Hindus in Sindh underwent 1000 years of invasion and genocide, yet they could survive and thrive. We were able to retain some of our cultures, language, and religion due to the curse of Choti Diwali. According to oral history, we survived due to a warning to the invader from Varuna Devata on Choti Diwali that not many people know about. Let’s explore.
Bhagwan Varuna, in Hinduism, is the god of oceans, his vehicle is a Makara (crocodile), and his weapon is a Pasha (noose, rope loop).
Bhagwan Ram had a brief but path-creating interaction with Varuna in Ramayana. When Rama was faced with the dilemma of how to cross the ocean to Sri Lanka, where his abducted wife Mata Sita is held captive by Ravana, Rama (an Avatar of Vishnu) performed a pravpavesha (prayer, Tapasya) to Varun for three days and three nights. Varun Devata soon appeared and assured Rama that he would facilitate the construction of a bridge across the ocean. He also informed Bhagwan Rama about the curse on Nala and Nila, which could turn into a boon for his army.
Thousands and thousands of years after Ramayana, Varun Devata was born again – reincarnated as we Hindus call it. This time as Jhulelal.
Sindh came to be ruled by the Sumras in the tenth century. Sindh was one of the most prosperous regions under the rule of the Sumras. There were tremendous advances in Education, Healthcare, and even Sanitation. The entire kingdom was peaceful with unity and harmony.
However, an invading Islamic tyrant named Mirk Shah threatened Sindhi Hindus to either convert to Islam or face death. This was the beginning of forced conversion of Hindus by Islamic invaders. Sindhi Hindus prayed to the Water God for help. They fasted, prayed, and sang devotional songs in praise of God Varuna. Their prayers were answered after 40 days. The water god promised them that a divine child would be born in Nasarpur who would save them from the tortures of Mirkshah.
The divine child took birth in the womb of Mata Devaki in the family of Rattan Rao Luhana of Nasarpur as “Uderolal. “In Sanskrit, ‘Udero’ means the one who has sprung from the waters.

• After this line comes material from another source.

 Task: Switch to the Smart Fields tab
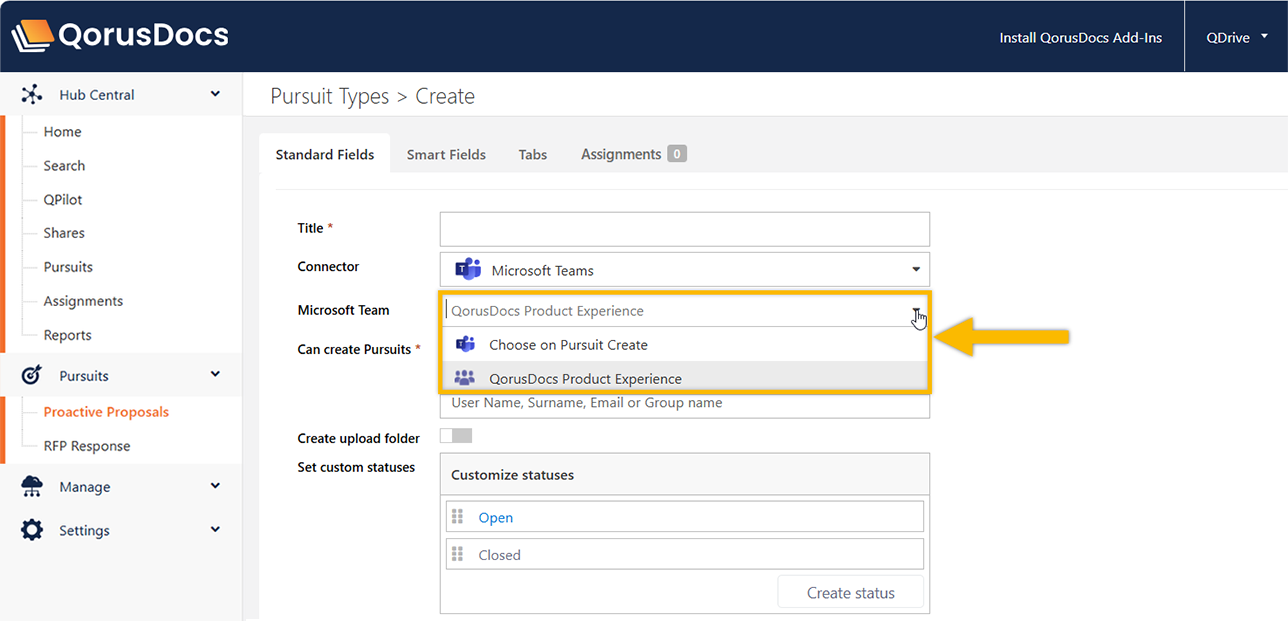click(446, 154)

It is believed that the child was an incarnation of Bhagwan Varuna. This child was later known as Saint Jhulelal as saviour God of Sindhi Hindus. Jhulelal transformed into a warrior and an older man who preached and reprimanded Mirkhshah that Hindus deserve the same religious freedoms.

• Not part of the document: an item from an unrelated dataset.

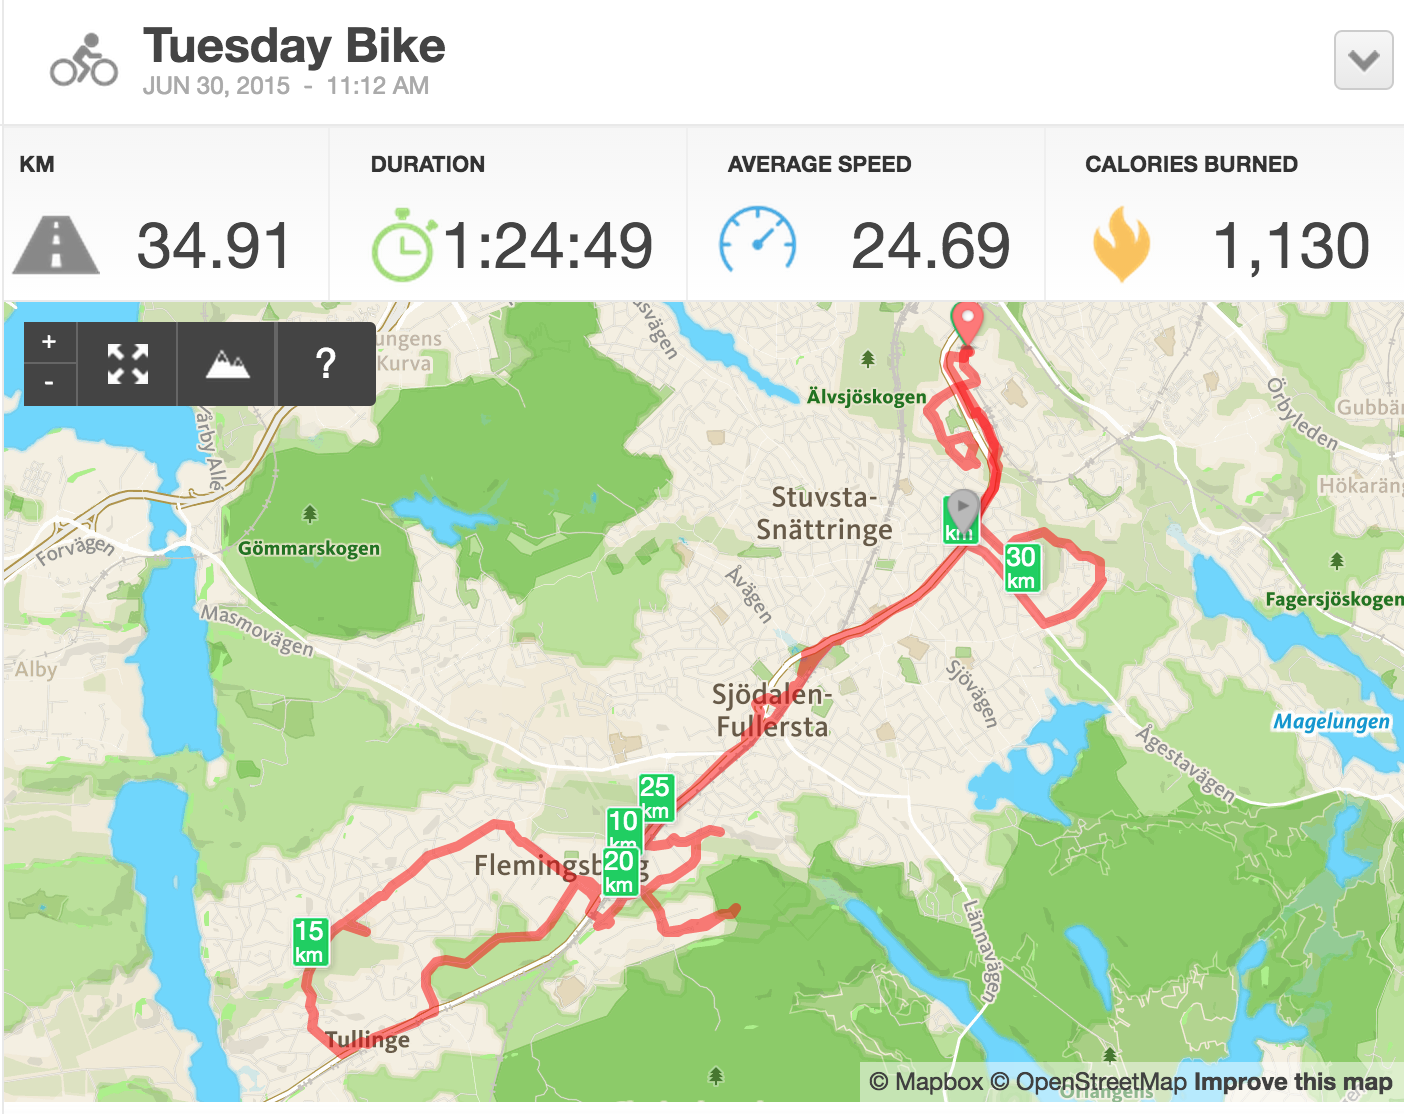This screenshot has height=1114, width=1404.
Task: Click the cyclist activity icon
Action: [84, 60]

Jhulelal cursed the invaders that if any Sindhi Hindu is harmed in the Sindhu Kingdom, the Sindhu river from where Jhulelal was born will flood and destroy the towns that killed Hindus. People who murder Hindus will face the wrath of the Sindhu River one day before Diwali.
It was said that since then, Diwali became a nightmare for invaders, as one day before Diwali (on Choti Diwali), the Sindh river would change course and destroy the kingdoms that attacked Hindus. This is one of the reasons why Hindus in Sindh survived the middle ages, as the invaders were scared of harming the invaders because of the curse.
This history lesson has been a part of oral history for many Hindu-Sindhi generations. Sadly, not many people know about it.
Choti Diwali is the most auspicious day for Sindhi Hindus. Our culture and our civilization survived because Bhagwan Varuna’s incarnation #Jhulelal flooded everyone who tried to attack us. This punishment on invaders was carried out one day before Diwali, Choti Diwali, which is celebrated today.
Sadly, not many know the significance of this day until now, and I hope you all take a moment to thank the god of seas for saving us.